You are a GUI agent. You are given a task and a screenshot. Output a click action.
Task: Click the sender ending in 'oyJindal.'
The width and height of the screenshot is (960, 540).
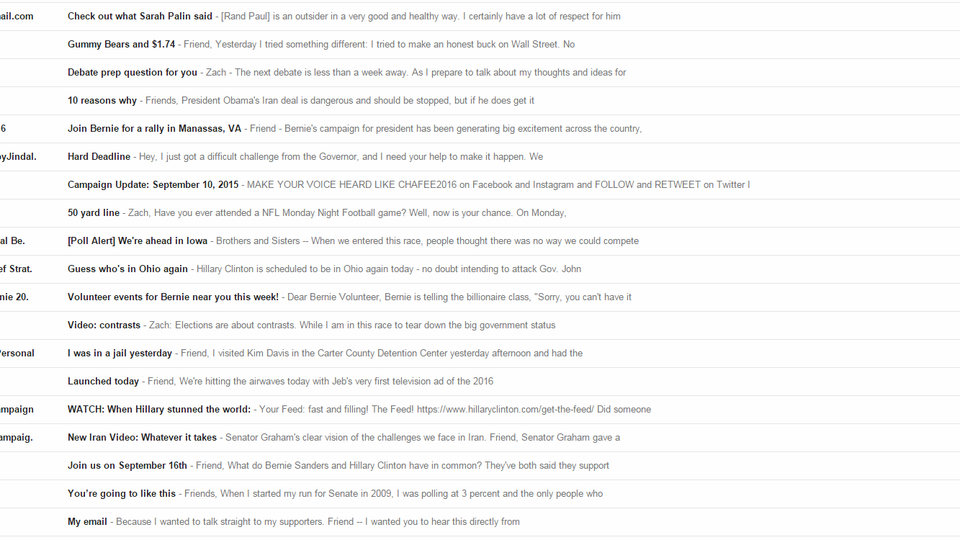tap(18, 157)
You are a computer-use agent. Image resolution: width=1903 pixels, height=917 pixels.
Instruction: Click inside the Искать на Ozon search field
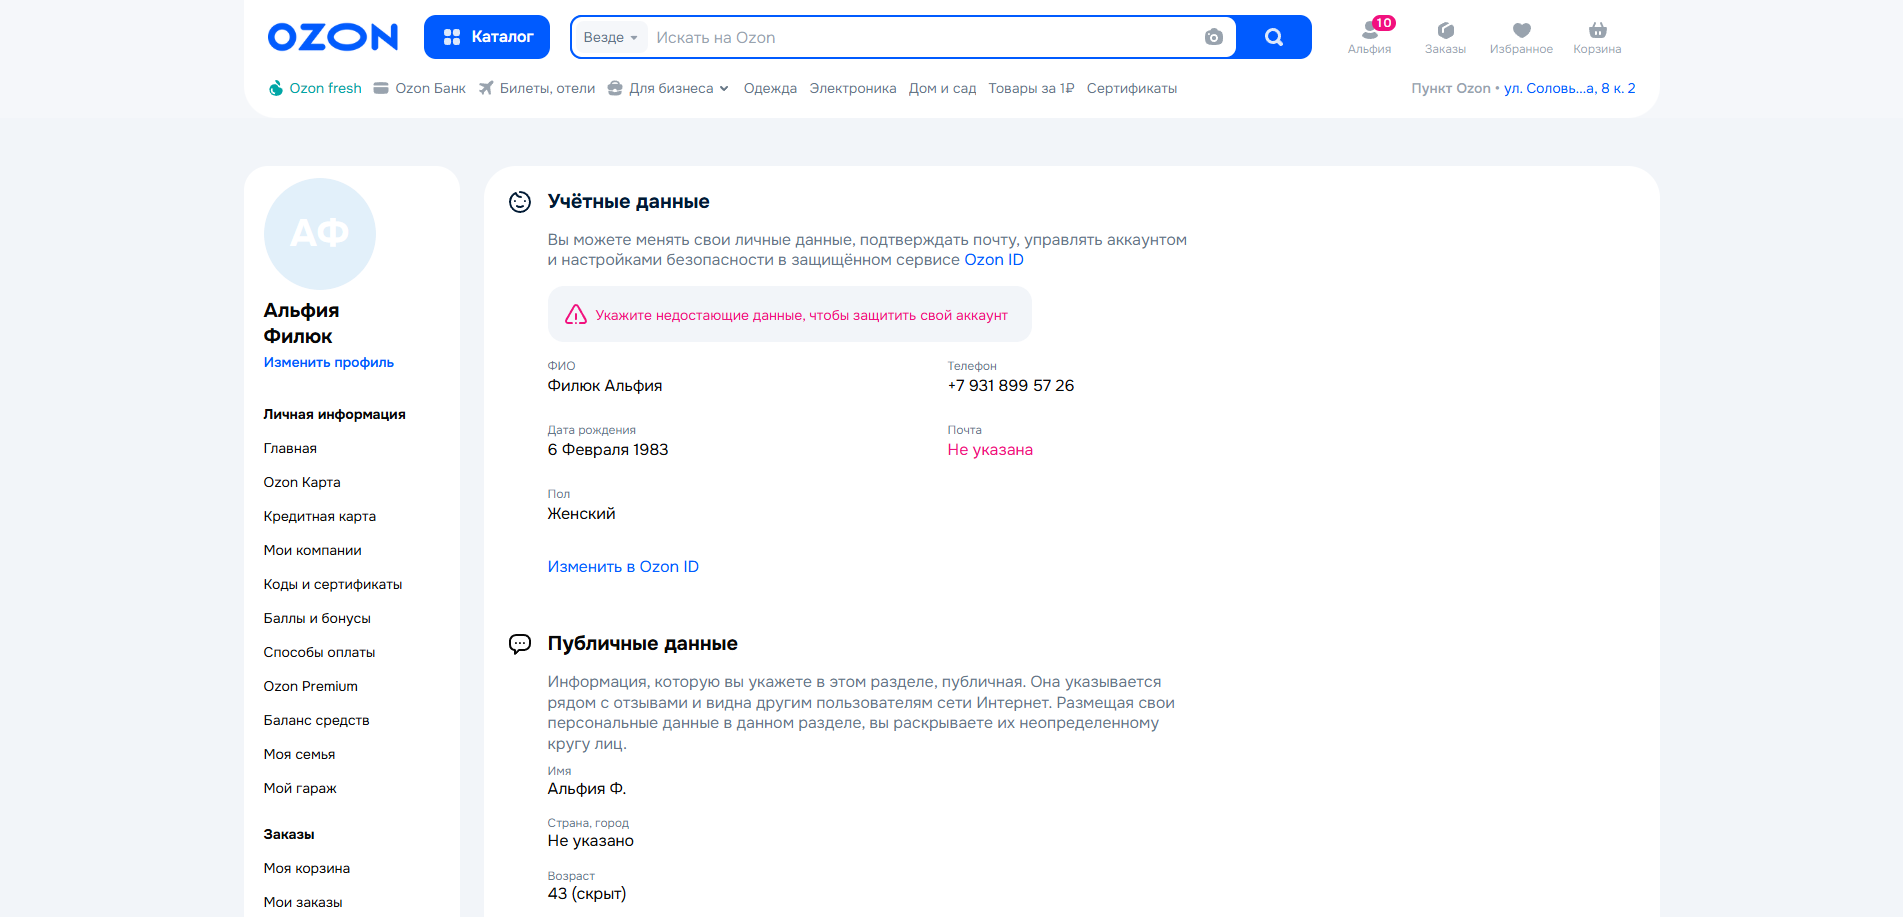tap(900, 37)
════════
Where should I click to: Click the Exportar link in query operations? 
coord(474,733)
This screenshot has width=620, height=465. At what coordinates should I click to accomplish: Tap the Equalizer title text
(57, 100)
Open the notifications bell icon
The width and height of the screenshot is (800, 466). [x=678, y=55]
════════
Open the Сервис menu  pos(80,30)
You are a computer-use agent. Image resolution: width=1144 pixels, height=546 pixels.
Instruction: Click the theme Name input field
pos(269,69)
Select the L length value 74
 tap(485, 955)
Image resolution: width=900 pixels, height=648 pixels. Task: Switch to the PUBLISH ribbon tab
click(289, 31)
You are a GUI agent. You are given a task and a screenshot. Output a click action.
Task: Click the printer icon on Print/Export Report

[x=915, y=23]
════════
Task requirements — Show the lines of the records above that mention "computer".

Result of this exercise —
You are a computer-use agent. Image resolution: width=1903 pixels, height=917 pixels.
You are a computer-use agent. Image resolution: width=1144 pixels, height=546 pixels.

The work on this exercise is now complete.